Exercise instructions:
1/ Translate this sentence from the post on Voynich word structure below into French: "I believe there is a much simpler way to express how Voynich words are structured than before."
2/ Write the next part of the post on Voynich word structure below, picking up after its final sentence.
+++ Excerpt provided
A New Word Structure

A few years ago I published a couple of posts regarding the low level and high level structure of Voynich words. While I think I got a number of things right I have had to revise the low level structure since that post, and now it’s time to revise the word structure completely. I believe there is a much simpler way to express how Voynich words are structured than before.

Before I start I want to mention the work of Jorge Stolfi, specifically his Grammar for Voynichese Words and Prefix-Midfix-Suffix Decomposition of Voynichese Words. Although my work is not directly built upon his the reader will notice some similarity. I want to acknowledge that I’ve found his work an inspiration from the very earliest day of reading about the manuscript.

The main difference between Stolfi’s work and my own is the unit of analysis. Stolfi analysed the structure of words according to categories of glyphs. I have based my analysis on “syllables” – regular divisions of words according to some basic rules. I will first need to explain a little bit about syllables and how my the process of division works.
++++++
+++ Data block
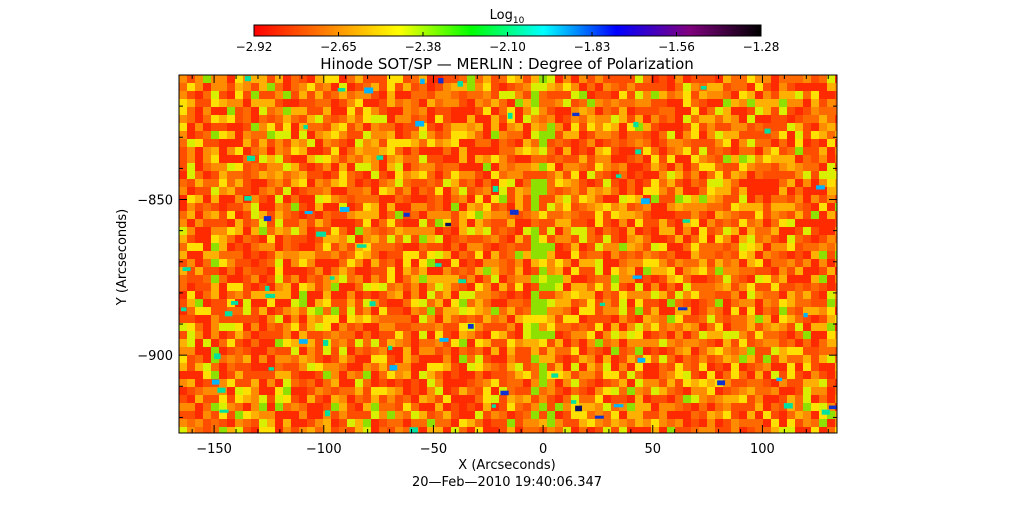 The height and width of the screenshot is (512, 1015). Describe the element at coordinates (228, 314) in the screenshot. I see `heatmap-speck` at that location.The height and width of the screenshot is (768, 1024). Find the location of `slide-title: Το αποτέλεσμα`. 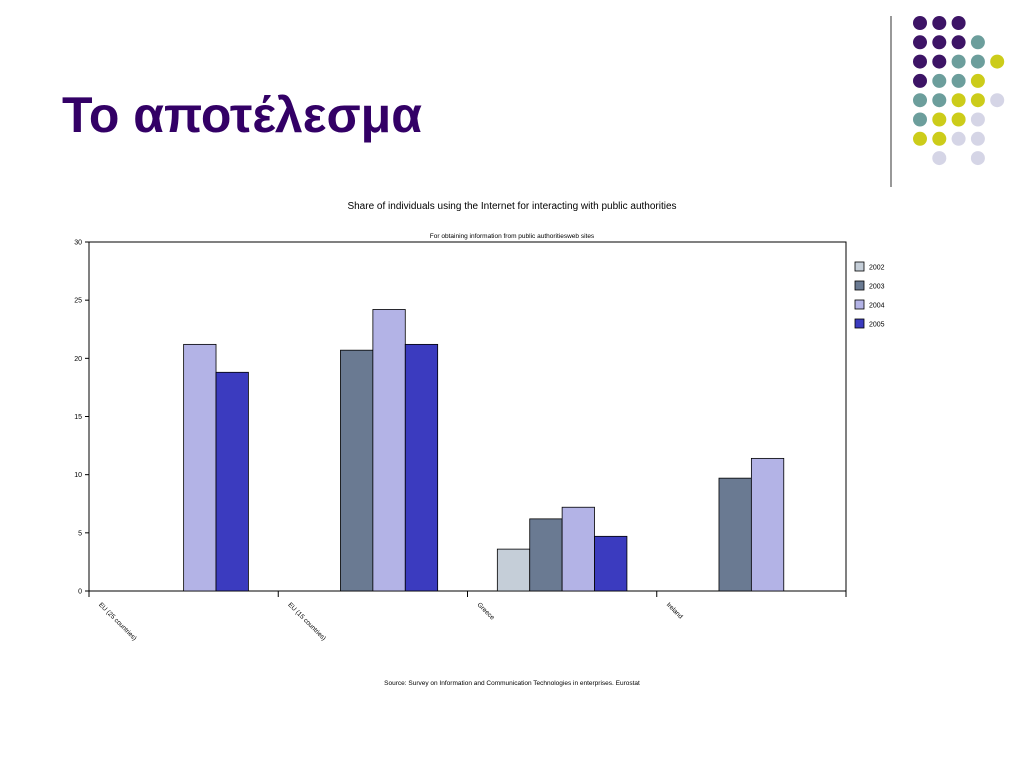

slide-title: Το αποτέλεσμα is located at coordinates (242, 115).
++++++
Answers to the exercises:
1/ Je crois qu'il existe une façon beaucoup plus simple qu'auparavant d'exprimer la manière dont les mots du Voynich sont structurés.

2/
What is a Syllable?

Although most readers will know what a syllable is, it’s useful to explain a couple of terms that I will use. You can think of a syllable as a string or bundle of sounds uttered close together: a vowel (or vowel-like sound) and optional consonants pronounced before or after it. When speaking about the components of a syllable the vowel is called the nucleus, the consonants before it the onset, and the consonants after it the coda.

Here’s a simple diagram from Wikipedia (where the sigma sign stands for ‘syllable’):

The components can be grouped in different ways. So the nucleus and coda together are called the rhyme, while the onset and nucleus can be called the body. For our purposes the model of body + coda will be the most relevan.

Finding Syllables

The basis for dividing words into syllables is the identification of [o] and [y] as key glyphs. They occur very commonly in most words and mostly in the same positions as each other. We can consider them as being the nucleuses of our syllables, whether or not we wish to consider them as vowels.

(While it is not necessary to believe in the equivalence of [y] and [a] or in [y] deletion to follow this word structure, I have written it from the perspective of those two hypotheses being true. For every mention of [y] it must be understood to represent [y], [a], and those locations where [y] is missing such as after [e] sequences or benches [ch, sh].)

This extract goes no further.